*PROBLEM STATEMENT*:
Arrange the listing from the line with "Open the 批注 comments button" to the line with "This screenshot has width=1456, height=819." as a two-column CSV with the headers "instruction" and "response", one row per instruction. Put each value in a quoted field, replace line breaks with spaces, and leave out the pictures.

*DATA EXTRACT*:

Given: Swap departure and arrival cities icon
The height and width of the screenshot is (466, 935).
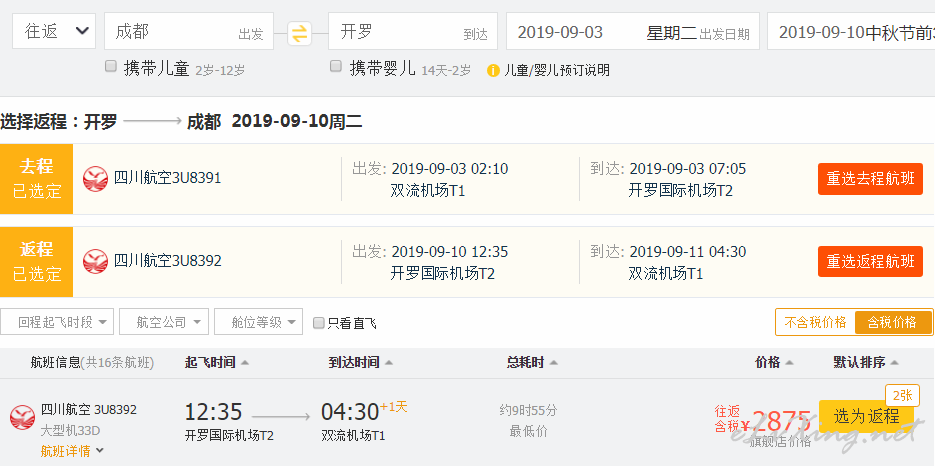Looking at the screenshot, I should click(300, 33).
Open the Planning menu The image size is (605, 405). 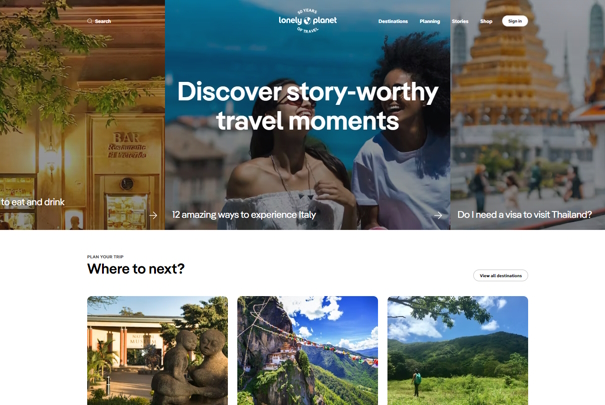[x=430, y=21]
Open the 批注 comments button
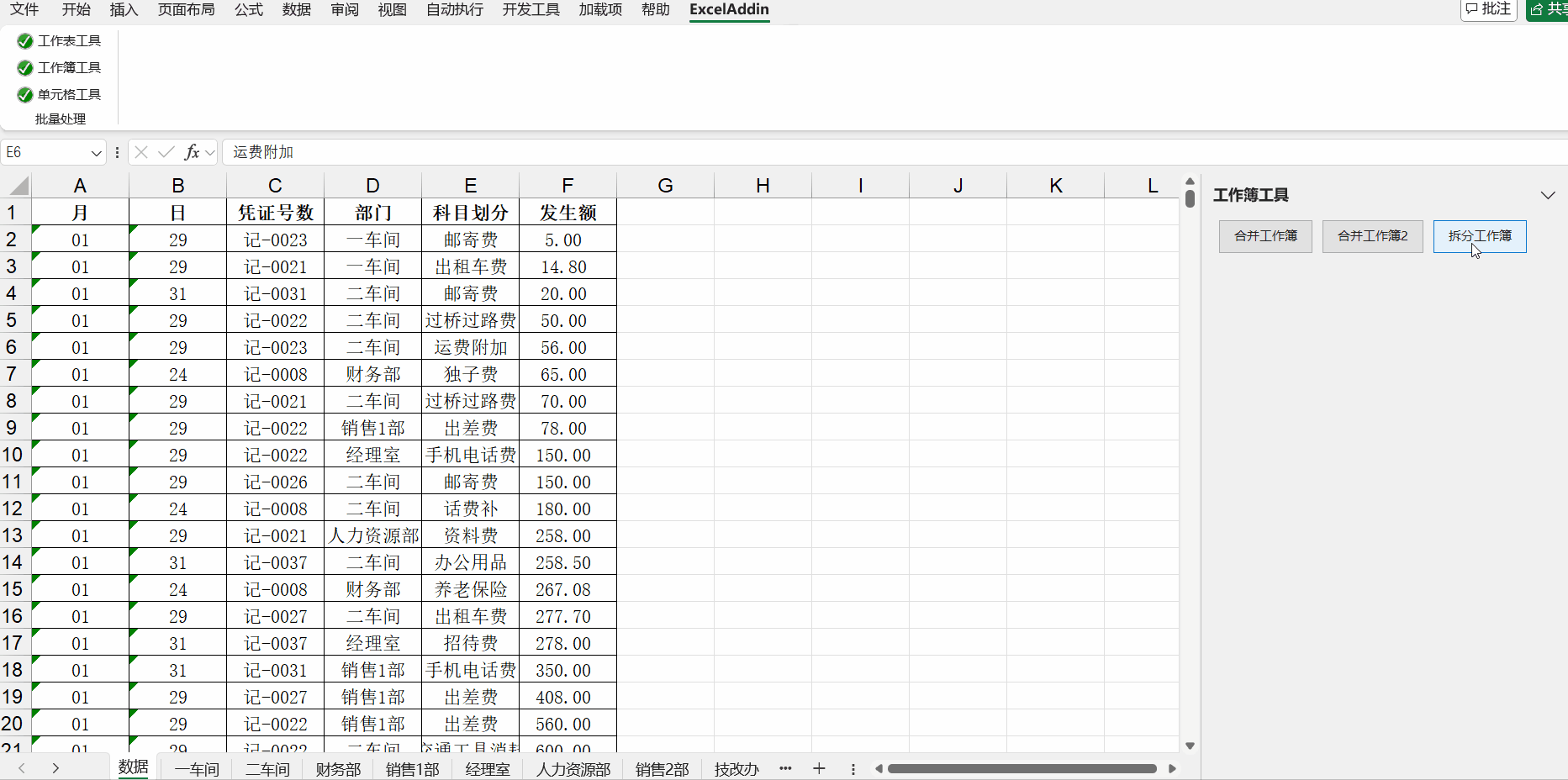This screenshot has height=780, width=1568. (1488, 9)
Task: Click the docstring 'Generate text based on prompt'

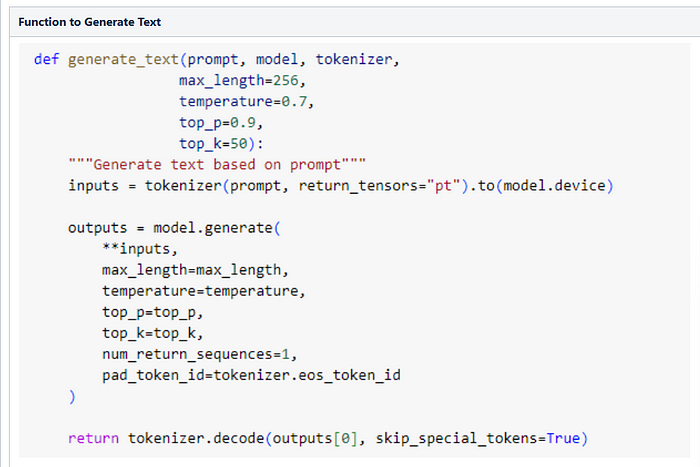Action: [217, 164]
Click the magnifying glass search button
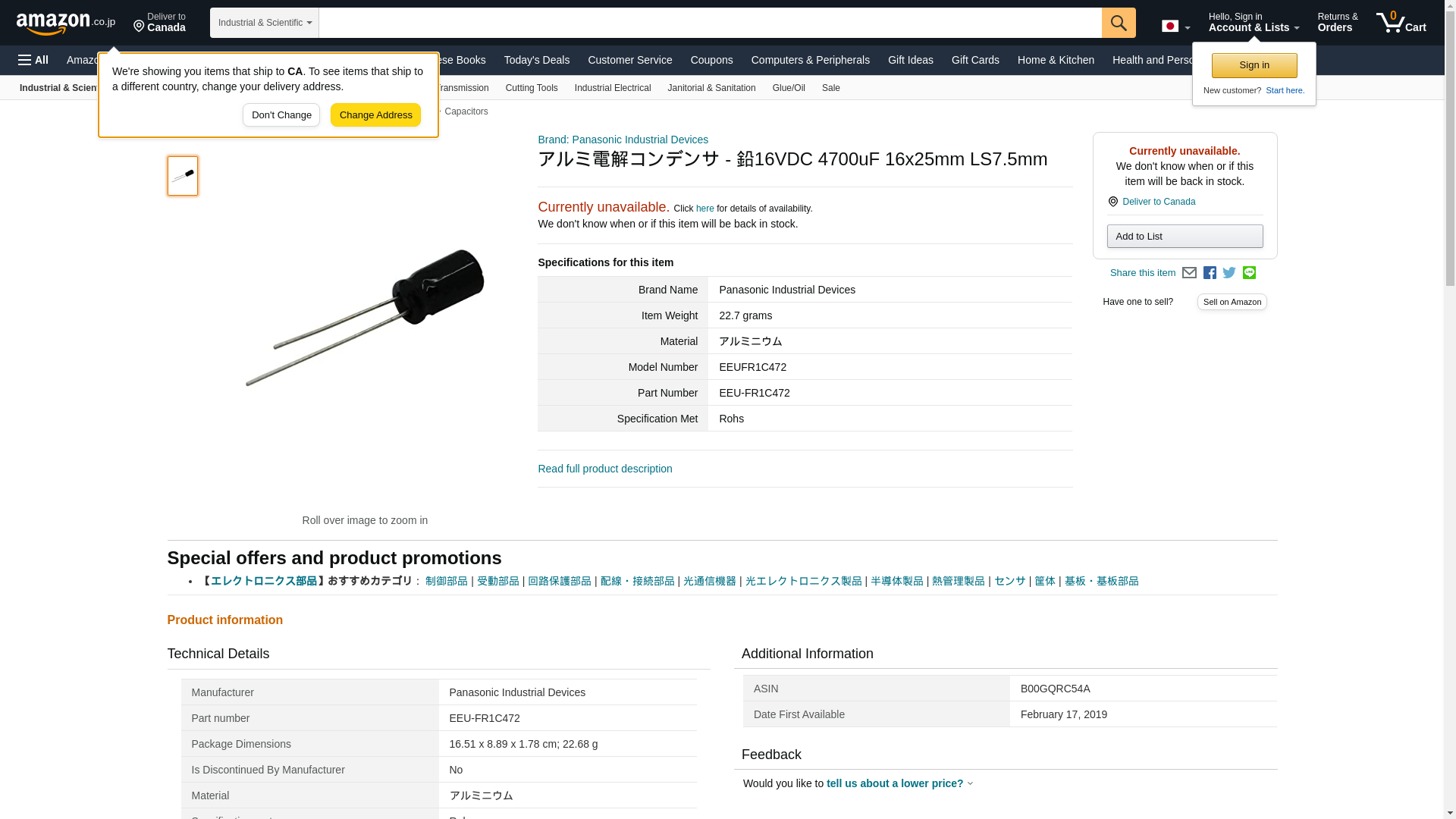This screenshot has width=1456, height=819. tap(1118, 23)
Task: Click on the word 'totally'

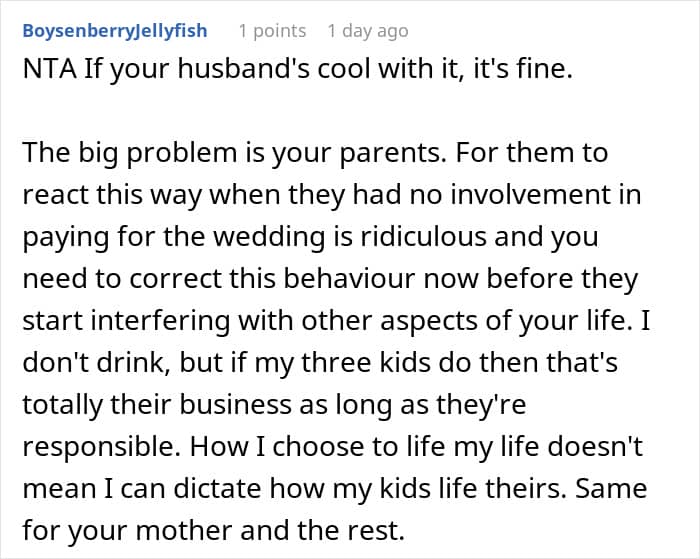Action: pyautogui.click(x=62, y=405)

*REPLY*:
instruction,response
"Open the 批注 comments button","This screenshot has height=780, width=1568. (1488, 9)"
"Task: Click the docstring 'Generate text based on prompt'","Action: [217, 164]"
"Click the magnifying glass search button","This screenshot has width=1456, height=819. tap(1118, 23)"